Pasaba el tiempo, y yo, que os hablaba constantemente de ella, me decía, preocupada, qué sería de su vida y por qué no había venido a vernos, al mismo tiempo que pensaba en su casa, imaginándome a Rosario dando saltos por el patio, y a los chiquillos, sucios, llenos de relejes, aguantando los gritos de otros chicos, que se les burlaban, y a Soledad, que saldría a la calle, amenazándolos, furiosa, cansada ya de seguir, un día y otro, aquella vida, y a la madre, seca, con el gesto hosco, sin mirar a nadie, furiosa, o más que furiosa tristemente desesperada por los gritos, las medias palabras, los saltos y los intentos de suicidarse de Rosario, y al padre, mirando a unos y a otros, a todos, incluso a la esposa, unos momentos, para luego irse a la era del amo, sin haber dicho nada más que dos palabras, quizá dirigidas a la muchacha tonta.

—No viene. Y me gustaría verla, verla y saber de todos —decía yo.

Y tu padre:

—Ya podías dejar esa música, mujer, que pareces un disco rayado.

Callaba, pero no por eso dejaba de pensar en la muchacha que tan bien se había portado conmigo cuando, sin fuerzas ya, no quería sino morirme con las uñas clavadas en la sucia y dura pintura de la farola. Por eso, el día que la vi entrar en nuestra casa di tan enorme grito que hasta tu padre, acostumbrado ya a los más dramáticos sobresaltos, se estremeció.

—¿Pero qué es eso, María?

No podía decir nada. Estaba gritando. Luego, abrazada a Soledad, me eché a llorar.

—¿Tú, Sole? —dije al fin.

Y salió padre y luego saliste tú. Soledad parecía emocionada también. Venía del pueblo, de donde salió con género, para perderlo (le fue decomisado) en el tren. Yo había tomado por entonces otra ruta y llevaba mucho tiempo sin verla. Por eso la estaba mentando a cada momento. Me había dicho, un montón de veces, que tenía que ir por su pueblo, siquiera una vez. Pero luego, al tomar d maletín y la cesta, prefería dirigirme hacia la estación del Norte, para salir hacia la Tierra de Campos, posiblemente porque me daba miedo volver al lugar donde deseé morir.
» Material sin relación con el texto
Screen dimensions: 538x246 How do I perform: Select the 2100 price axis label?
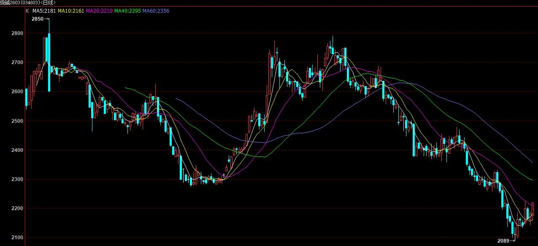pos(18,238)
—Pasa, pasa, Sole —invité, enjugándome las lágrimas.

En seguida habló de su hermana, a la que habían enterrado días antes.

—Se echó al pozo otra vez, ¿sabe?, y ahora…
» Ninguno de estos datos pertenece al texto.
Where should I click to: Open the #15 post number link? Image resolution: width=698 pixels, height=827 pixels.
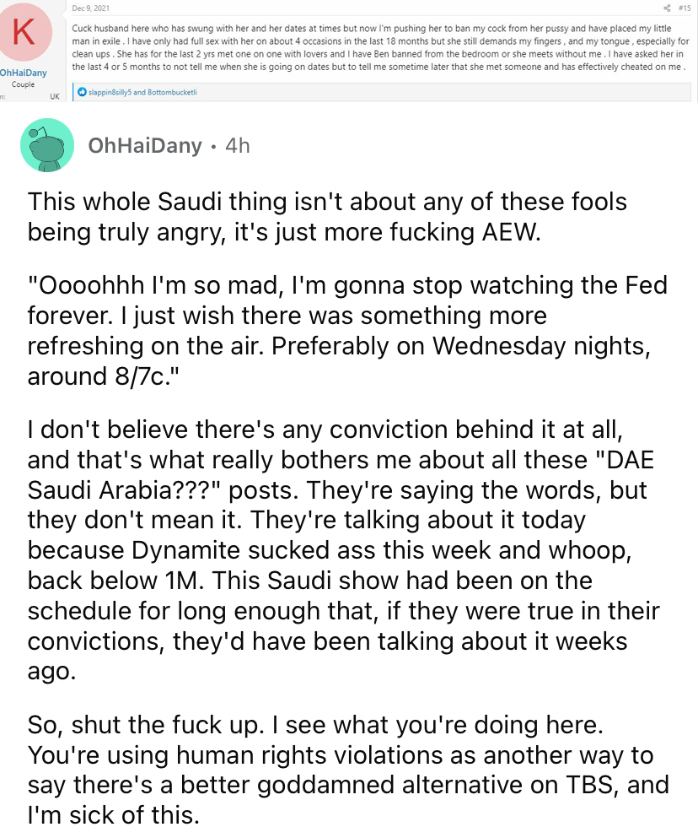pos(685,8)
Soledad no podía seguir viviendo en su casa, y había pensado hacer algunas salidas más, con género, desde el pueblo, y luego, se le diera mal o se le diera bien, venirse para quedarse en Madrid.

—Mi madre, que me echa la culpa.

—¿La culpa? ¿De qué?

—De la desgracia.

Lo contó. Ella había sacado un zaque de agua, y se había olvidado después de poner el pedrusco sobre la tapadera del pozo. Rosario estaba excitada, como siempre, o tal vez más, pues momentos antes habían pasado los chiquillos por la calle, diciéndole, a coro, que saliera, lo que dio lugar asimismo a que todos, Soledad, la madre y hasta los pequeños de la casa, estuvieran de mal humor, la una con rechinar de dientes, la otra maldiciendo, los chiquillos hundiéndose en su impotencia para luchar con todo aquel grupo.

—No puse la piedra y…

No sólo había sido la madre la que dijo que ella tenía la culpa, sino que estas voces recorrieron el pueblo, yendo de boca en boca de todas las mujeres, por lo que Soledad nos decía que era difícil salir a la calle sin verse obligada a escupir con rabia delante de las mujerucas.

—Bueno, ahora no pienses. No has tenido ninguna culpa. Fue un olvido.

—Un olvido, sí. Pero… «¡Tú! ¡Tú, nadie más que tú, descastada!», me decía ella.

—Bueno, cálmate —le decía, consolándola.

Tu padre la había mirado como el que observa algo verdaderamente extraordinario. Soledad iba muy mal vestida, con una falda de percal, arrugada, y un jersey ceñido, rojo, que hacía resaltar sus grandes y duros pechos. La falda, entre lo arrugada y corta que le estaba, hacía que, al agacharse o sentarse, enseñara la mitad de sus recios muslos. Soledad era una muchacha fuerte, con buen estómago, que todo le sentaba bien (cualquier clase de alimentos), y por eso tenía lustre, pese a vivir tan malos tiempos. Padre la miraba aún cuando yo le dije, una vez más:

—Mírala, Antonio; ésta es la muchacha de quien tanto he hablado. Abrázala si quieres, pues será como una hermana para nosotros.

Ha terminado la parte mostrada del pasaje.